Шаховской, все порывавшийся приподняться с постели, вдруг тяжело повалился на бок. Послали за тюремным лекарем.
...Наталья Дмитриевна усилий своих поднять мужа на ноги не оставляла. С ложечки поила соком из апельсинов и лимонов с медом, привезенных из Москвы. Знакомые нашли ей хорошую квартиру в Суздале. На будущее она решила купить дом во Владимире и переехать сюда совсем. Мальчики станут здесь учиться, сама же она неотлучно будет при муже. Что ссылка? Что болезнь? Они все переборют, со всем справятся.
Но было поздно. Шаховской прожил после возвращения из Сибири всего два месяца. Монастырская тюрьма, сырая и мрачная, действовала на него убийственно. Наталья Дмитриевна как ребенка укутывала мужа привезенными с собой пуховыми одеялами, стараясь унять беспрестанно бивший его озноб.
Шаховского денно и нощно стерегли солдаты – крепче, чем в Сибири.
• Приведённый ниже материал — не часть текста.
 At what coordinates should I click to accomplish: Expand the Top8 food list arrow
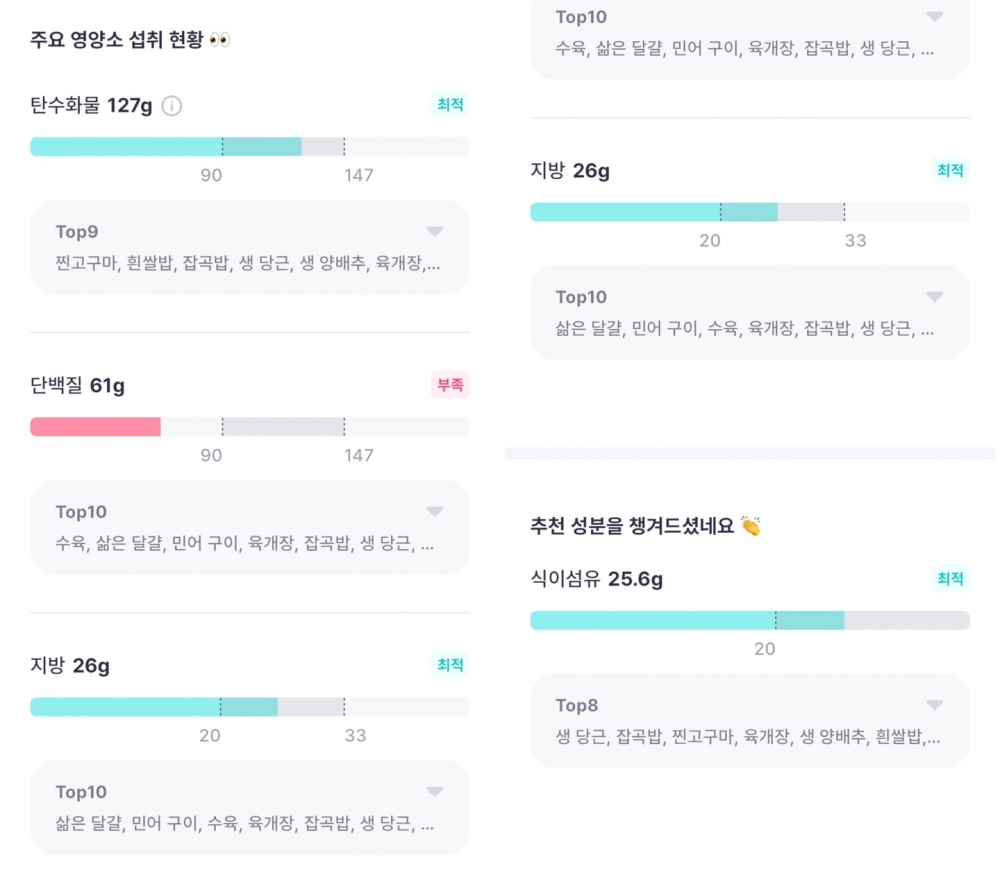tap(934, 705)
Напрасно княгиня обращалась с ходатайствами убрать караул от человека, который не может уже встать с постели.
Чтобы понять речь мужа, ей приходилось близко наклоняться к нему. По его глазам понимала: с каждым днем он все дальше и дальше уходит от нее туда, откуда нет возврата. Князь отказался от еды и питья – никакие уговоры жены не помогали. Наталья Дмитриевна гнала от себя мысль: ему, смертельно усталому, хочется поскорее уйти в мир иной. Словно желая остановить мужа, Наташа принесла сломанную возле стен монастыря ветку черемухи, положила на подушку так, чтобы белые кисти касались его щеки. Федор Петрович прикрыл веки, чуть улыбнулся: да, конечно, он знает – Божий мир прекрасен и вокруг бушует весна...
К вечеру того же дня настоятель монастыря в донесении губернатору писал, что «преступник Шаховской, находясь в сильном помешательстве ума и быв одержим сильною болезнью, сего мая 24 дня в первом часу пополудни волею Божию помер».
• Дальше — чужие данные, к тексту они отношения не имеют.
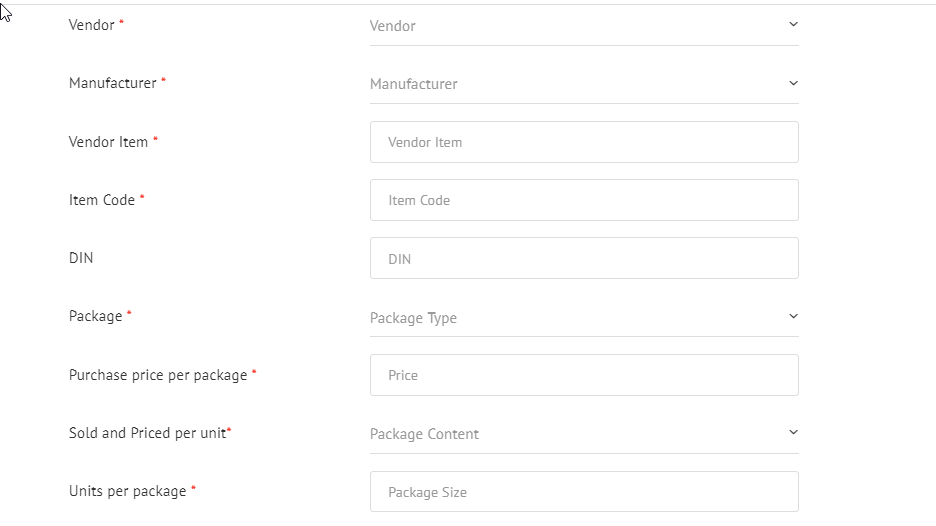Click the 'Vendor Item' field label
The height and width of the screenshot is (526, 936).
point(108,142)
Князь Федор Петрович Шаховской, отставной майор лейб-гвардии Семеновского полка, тридцати трех лет, нашел свой последний приют на арестантском кладбище, где хоронили колодников и арестантов, содержавшихся в монастырской тюрьме.
Княгине по описи передали вещи, оставшиеся после покойного, и среди них узкое золотое кольцо, внутри которого было вырезано: «Ноябрь 12 – 1819 г.». Это была дата их с Федором Петровичем свадьбы.
1829 год принес княгине Шаховской еще одно горе: на Кавказе умер любимый брат Иван Дмитриевич. Разжалованный по приговору суда в рядовые, он безудержной храбростью незадолго до смерти вернул себе офицерские погоны.
* * *
Шли годы и, казалось, время должно было притупить страдание тоскующей по мужу Якушкиной. Родные Анастасии Васильевны, которых она уже давно не посвящала в свои переживания, наверное, так и думали: Настя, при ее, как они говорили, «неосновательном» характере, поплачет, погорюет и смирится.
Полной неожиданностью для них было то, что спустя почти семь лет ожиданий, надежд, которые неизменно рушились, их тихая Настя снова подала прошение на Высочайшее имя.
Воодушевленная тем, что муж после бесконечных отказов теперь определенно настроен на ее приезд, Анастасия Васильевна писала в сентябре 1832 года: «Что касается моего отъезда, то он еще не назначен, мой милый друг... О, конечно, если бы это зависело от меня одной, меня давно уже не было бы в России... Но что я могу сделать? Ждать, страдать и покоряться...»
А в это время за спиной Якушкиной плелась интрига, навсегда разрушившая ее счастье. Родственники Шереметевы, преследуя свои интересы, и правительство, по-прежнему не желавшее разрешать поездки к «преступникам», оказались той силой, с которой Анастасия Васильевна справиться не смогла.
На запрос Бенкендорфа, как смотрят Шереметевы на просьбу их родственницы, один из них написал, что Анастасию Васильевну принуждает к переселению в Сибирь «ее мать, женщина странная. Она выдала ее замуж за Якушкина; на эту поездку заставила занять 20 тысяч рублей своего сына Шереметева, который и без того много должен. Если можно воспрепятствовать этой поездке, то оказана будет милость всему семейству».